PDA

View Full Version : Semi-Colons in HTML - for e-books


Captcha
09-06-2011, 01:58 AM
I'm learning to format e-books, and the set of instructions that I've been following warns against the number-based codes in favour of the letter based codes. eg. It suggests using “ instead of “ for left double quotation marks.

My problem is that I can't find the letter-based code for a semi-colon. Is there such a code? If I can't find one, is it okay to mix the number based code in with the letter-based codes, or are the letters really better?

ETA: Apparently AWWC prefers the number based codes, because it replaced my number code for the quotation marks with the actual quotation marks. But you get the idea, right?

Thanks for any help.

Medievalist
09-06-2011, 03:23 AM
You only have to use entities or unicode for diacritics, glyphs, and characters that are not represented in ASCII.

A semicolon is in ASCII, just as "straight," non-curly, non "printers' quotes" are.

Just type a semicolon.

Captcha
09-06-2011, 03:45 AM
Well, that's deceptively simple. Everything else has been annoyingly complicated...

Damn, am I ever a pessimist. I totally trust your expertise, and yet... I am simultaneously confident in my own ability to screw this up!

But, okay. I'm not replacing the bastards. Semicolons are in ASCII (as if I know what that means!).

Thanks.

Allen R. Brady
09-06-2011, 03:59 AM
Semicolons are in ASCII (as if I know what that means!).

In a nutshell, it means it's a standard character that will be available in any font set, just as a number or letter would be.

Medievalist
09-06-2011, 04:04 AM
But, okay. I'm not replacing the bastards. Semicolons are in ASCII (as if I know what that means!).

Thanks.

ASCII is The American Standard Code for Information Interchange.

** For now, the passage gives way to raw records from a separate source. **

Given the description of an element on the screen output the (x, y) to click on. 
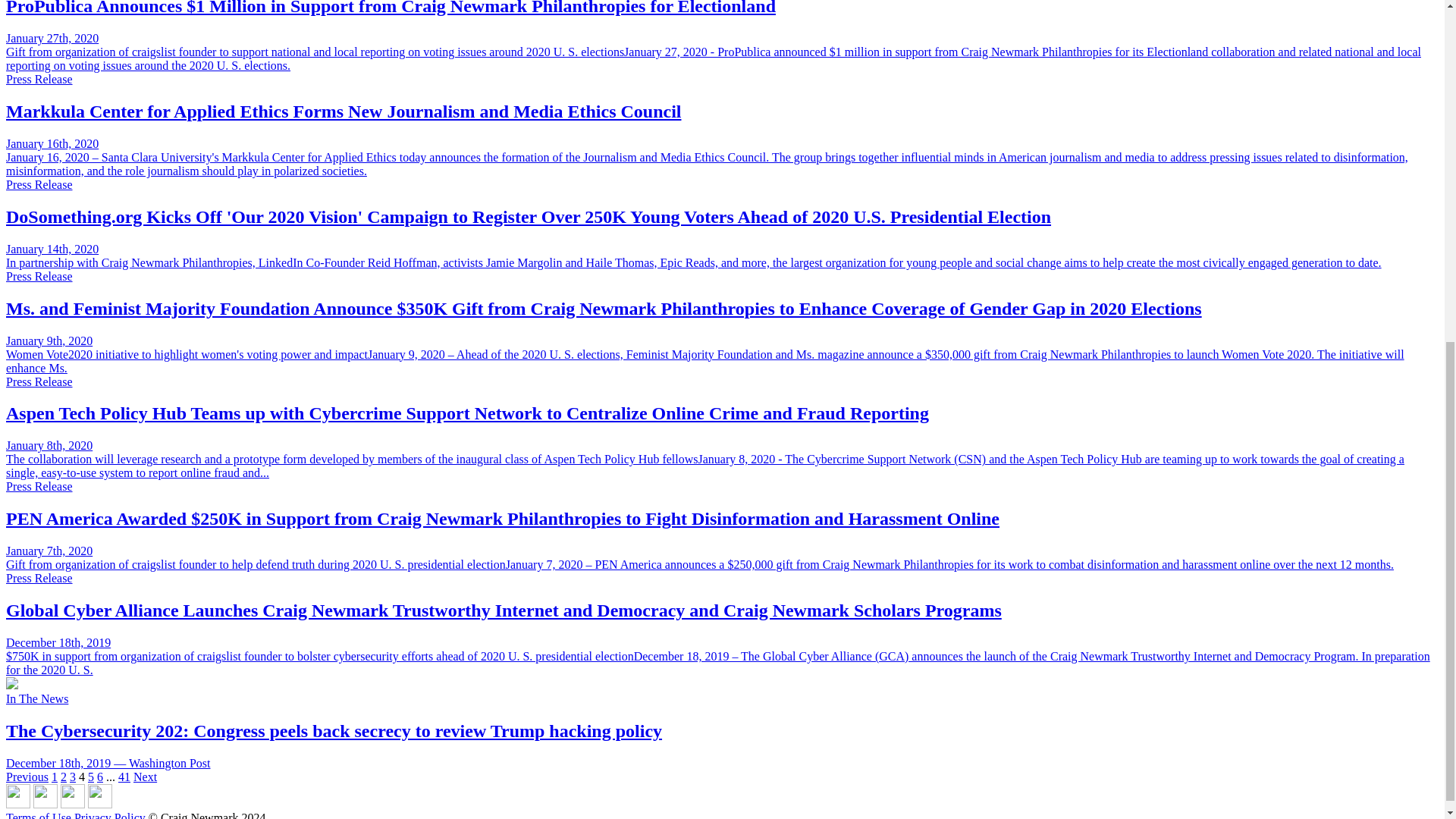
LinkedIn (99, 803)
Twitter (72, 803)
1 (54, 776)
Next (145, 776)
Facebook (17, 803)
Previous (26, 776)
Mastodon (45, 803)
Previous (26, 776)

It goes back to the dawn of computers. It means, in crude terms, the basic characters that are on an English typewriter are universal. Each of the 26 letters of the English/Roman alphabet, without diacritics or accent marks, the digits from 0-9, the basic punctuation marks, and a handful of other symbols are pretty much universally agreed on in terms of how they are encoded, represented and displayed.

You get 'em for free :D They can be simply typed and should diplay properly.

Captcha
09-06-2011, 04:07 AM
Excellent. I will add ASCII to my store of knowledge.

If I keep this 'learning' thing going, I could become technologically competent, and once that happens... look out!

Xelebes
09-06-2011, 04:10 AM
The 27th and 28th letters are the ampersand and the amphere?

Medievalist
09-06-2011, 05:03 AM
The 27th and 28th letters are the ampersand and the amphere?

They're a typo because my allergies are very very bad today, which means my eyes are swollen and I can't read . . . .

fixed.

Here's a fairly standard ASCII chart showing the ASCII number, the hex, and the binary.

http://www.ascii-code.com/

Xelebes
09-06-2011, 05:27 AM
They're a typo because my allergies are very very bad today, which means my eyes are swollen and I can't read . . . .

fixed.

Here's a fairly standard ASCII chart showing the ASCII number, the hex, and the binary.

http://www.ascii-code.com/

Supposedly one dodgy source says that the ampersand was the 27th letter, so it must be true!

(It might be, but I can't trust the source from where I got it.)

Medievalist
09-06-2011, 06:09 AM
Supposedly one dodgy source says that the ampersand was the 27th letter, so it must be true!

(It might be, but I can't trust the source from where I got it.)

Yeah, that's just more wronger than my typo [sic]

The letters don't start until character 65/# 65.

In the early days every thing was a character, so spaces, end-of-line, print feed, bell, everything. A large chunk of ASCII is devoted to these "control characters," and they're still embedded in modern documents today.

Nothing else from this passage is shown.